* Task to carry out
For this exercise, repeat the listing below from its first line through the line containing "The height and width of the screenshot is (675, 1094).", exactly as written.

* Provided records
:::::
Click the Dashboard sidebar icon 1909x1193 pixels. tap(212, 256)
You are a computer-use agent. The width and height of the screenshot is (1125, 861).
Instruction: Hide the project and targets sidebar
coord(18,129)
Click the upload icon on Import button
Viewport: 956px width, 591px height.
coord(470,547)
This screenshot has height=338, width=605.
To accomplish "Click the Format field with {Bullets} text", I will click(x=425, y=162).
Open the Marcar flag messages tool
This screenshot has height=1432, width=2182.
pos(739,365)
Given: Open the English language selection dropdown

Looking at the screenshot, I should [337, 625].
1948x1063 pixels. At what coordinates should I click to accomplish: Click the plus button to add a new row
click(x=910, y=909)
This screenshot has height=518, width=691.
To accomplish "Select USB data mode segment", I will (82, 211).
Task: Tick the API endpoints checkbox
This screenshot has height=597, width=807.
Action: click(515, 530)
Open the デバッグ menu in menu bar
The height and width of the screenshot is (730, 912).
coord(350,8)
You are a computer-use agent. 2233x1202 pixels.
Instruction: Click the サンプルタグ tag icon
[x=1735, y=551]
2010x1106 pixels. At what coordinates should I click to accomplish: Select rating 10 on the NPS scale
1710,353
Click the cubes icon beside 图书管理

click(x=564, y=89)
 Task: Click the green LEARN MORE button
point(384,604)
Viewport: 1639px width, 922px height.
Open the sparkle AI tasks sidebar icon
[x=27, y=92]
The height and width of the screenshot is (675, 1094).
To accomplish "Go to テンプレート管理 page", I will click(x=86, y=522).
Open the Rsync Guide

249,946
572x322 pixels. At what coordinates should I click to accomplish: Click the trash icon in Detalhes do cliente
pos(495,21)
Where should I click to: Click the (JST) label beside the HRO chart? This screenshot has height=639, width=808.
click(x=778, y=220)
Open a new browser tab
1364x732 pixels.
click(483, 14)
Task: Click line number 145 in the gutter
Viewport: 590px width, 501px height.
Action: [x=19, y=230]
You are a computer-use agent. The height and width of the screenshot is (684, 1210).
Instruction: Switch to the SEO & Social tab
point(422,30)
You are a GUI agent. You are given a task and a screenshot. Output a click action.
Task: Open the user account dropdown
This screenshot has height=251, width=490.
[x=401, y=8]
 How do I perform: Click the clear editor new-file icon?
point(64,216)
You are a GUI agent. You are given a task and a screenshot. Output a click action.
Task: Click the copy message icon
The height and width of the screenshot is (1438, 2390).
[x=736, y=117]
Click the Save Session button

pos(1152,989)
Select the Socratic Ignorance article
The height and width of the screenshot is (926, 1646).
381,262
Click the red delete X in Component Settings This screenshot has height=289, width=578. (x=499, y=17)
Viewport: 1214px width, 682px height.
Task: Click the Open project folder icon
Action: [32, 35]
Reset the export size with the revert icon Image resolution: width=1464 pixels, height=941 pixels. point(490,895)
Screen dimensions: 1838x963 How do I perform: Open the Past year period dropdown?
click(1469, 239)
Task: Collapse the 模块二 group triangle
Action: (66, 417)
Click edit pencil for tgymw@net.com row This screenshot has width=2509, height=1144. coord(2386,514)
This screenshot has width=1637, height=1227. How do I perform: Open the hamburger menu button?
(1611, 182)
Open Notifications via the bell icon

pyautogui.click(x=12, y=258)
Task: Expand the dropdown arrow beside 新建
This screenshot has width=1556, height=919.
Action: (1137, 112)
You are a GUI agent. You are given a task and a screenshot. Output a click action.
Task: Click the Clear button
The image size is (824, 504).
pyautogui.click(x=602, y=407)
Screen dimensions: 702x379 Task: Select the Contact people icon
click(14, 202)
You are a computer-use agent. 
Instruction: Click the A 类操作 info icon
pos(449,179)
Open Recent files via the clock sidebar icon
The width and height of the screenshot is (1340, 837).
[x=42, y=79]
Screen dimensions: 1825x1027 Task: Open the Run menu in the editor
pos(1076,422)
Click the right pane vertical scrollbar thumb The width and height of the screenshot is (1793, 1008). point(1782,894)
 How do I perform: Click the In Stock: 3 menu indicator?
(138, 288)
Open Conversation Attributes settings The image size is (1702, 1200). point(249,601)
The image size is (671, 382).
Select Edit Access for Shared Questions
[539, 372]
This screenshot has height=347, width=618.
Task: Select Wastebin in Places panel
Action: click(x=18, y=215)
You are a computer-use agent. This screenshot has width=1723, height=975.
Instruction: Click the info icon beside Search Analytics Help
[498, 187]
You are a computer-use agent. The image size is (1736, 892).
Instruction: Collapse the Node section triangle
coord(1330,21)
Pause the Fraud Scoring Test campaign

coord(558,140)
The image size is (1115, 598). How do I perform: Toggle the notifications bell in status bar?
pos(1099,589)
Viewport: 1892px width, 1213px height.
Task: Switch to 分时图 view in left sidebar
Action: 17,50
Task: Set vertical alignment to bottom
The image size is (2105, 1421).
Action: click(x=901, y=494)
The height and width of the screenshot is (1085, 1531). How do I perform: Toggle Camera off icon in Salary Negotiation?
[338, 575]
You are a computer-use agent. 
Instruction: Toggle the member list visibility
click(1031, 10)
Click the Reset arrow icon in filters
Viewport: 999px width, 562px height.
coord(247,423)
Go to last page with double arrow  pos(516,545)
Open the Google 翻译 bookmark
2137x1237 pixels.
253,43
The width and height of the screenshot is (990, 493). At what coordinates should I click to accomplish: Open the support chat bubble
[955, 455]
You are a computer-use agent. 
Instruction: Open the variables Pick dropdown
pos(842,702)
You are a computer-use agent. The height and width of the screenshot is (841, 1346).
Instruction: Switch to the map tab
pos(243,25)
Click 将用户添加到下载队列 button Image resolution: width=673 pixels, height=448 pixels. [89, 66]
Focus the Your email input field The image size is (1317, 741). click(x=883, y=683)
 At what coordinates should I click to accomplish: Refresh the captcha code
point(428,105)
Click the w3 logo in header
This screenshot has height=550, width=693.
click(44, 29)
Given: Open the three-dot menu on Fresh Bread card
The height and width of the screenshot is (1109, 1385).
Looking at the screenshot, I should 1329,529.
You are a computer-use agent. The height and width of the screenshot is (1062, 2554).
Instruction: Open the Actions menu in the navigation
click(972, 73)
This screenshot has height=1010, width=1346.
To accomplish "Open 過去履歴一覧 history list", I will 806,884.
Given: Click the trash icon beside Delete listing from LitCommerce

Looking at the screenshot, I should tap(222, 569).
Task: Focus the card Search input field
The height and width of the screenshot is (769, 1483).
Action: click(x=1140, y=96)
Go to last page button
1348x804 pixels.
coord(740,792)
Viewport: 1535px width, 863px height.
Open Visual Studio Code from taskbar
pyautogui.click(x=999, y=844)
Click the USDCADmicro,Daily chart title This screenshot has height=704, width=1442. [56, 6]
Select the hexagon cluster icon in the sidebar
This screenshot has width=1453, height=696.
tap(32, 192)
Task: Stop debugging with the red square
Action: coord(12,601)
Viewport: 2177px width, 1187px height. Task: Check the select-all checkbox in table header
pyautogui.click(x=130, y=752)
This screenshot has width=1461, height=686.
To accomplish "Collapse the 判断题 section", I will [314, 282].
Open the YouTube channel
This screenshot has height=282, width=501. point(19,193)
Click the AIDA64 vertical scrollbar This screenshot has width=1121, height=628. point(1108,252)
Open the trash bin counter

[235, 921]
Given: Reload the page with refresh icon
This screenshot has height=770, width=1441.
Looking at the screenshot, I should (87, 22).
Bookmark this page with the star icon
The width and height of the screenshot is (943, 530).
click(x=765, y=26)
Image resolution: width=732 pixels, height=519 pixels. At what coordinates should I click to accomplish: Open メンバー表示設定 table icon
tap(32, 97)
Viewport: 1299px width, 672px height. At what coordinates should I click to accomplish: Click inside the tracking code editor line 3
:::::
* Result of this task
Click the Dashboard sidebar icon 1909x1193 pixels. tap(212, 256)
You are a computer-use agent. The width and height of the screenshot is (1125, 861).
Instruction: Hide the project and targets sidebar
coord(18,129)
Click the upload icon on Import button
Viewport: 956px width, 591px height.
coord(470,547)
This screenshot has height=338, width=605.
To accomplish "Click the Format field with {Bullets} text", I will click(x=425, y=162).
Open the Marcar flag messages tool
This screenshot has height=1432, width=2182.
pos(739,365)
Given: Open the English language selection dropdown

Looking at the screenshot, I should [337, 625].
1948x1063 pixels. At what coordinates should I click to accomplish: Click the plus button to add a new row
click(x=910, y=909)
This screenshot has height=518, width=691.
To accomplish "Select USB data mode segment", I will (82, 211).
Task: Tick the API endpoints checkbox
This screenshot has height=597, width=807.
Action: click(515, 530)
Open the デバッグ menu in menu bar
The height and width of the screenshot is (730, 912).
coord(350,8)
You are a computer-use agent. 2233x1202 pixels.
Instruction: Click the サンプルタグ tag icon
[x=1735, y=551]
2010x1106 pixels. At what coordinates should I click to accomplish: Select rating 10 on the NPS scale
1710,353
Click the cubes icon beside 图书管理

click(x=564, y=89)
 Task: Click the green LEARN MORE button
point(384,604)
Viewport: 1639px width, 922px height.
Open the sparkle AI tasks sidebar icon
[x=27, y=92]
The height and width of the screenshot is (675, 1094).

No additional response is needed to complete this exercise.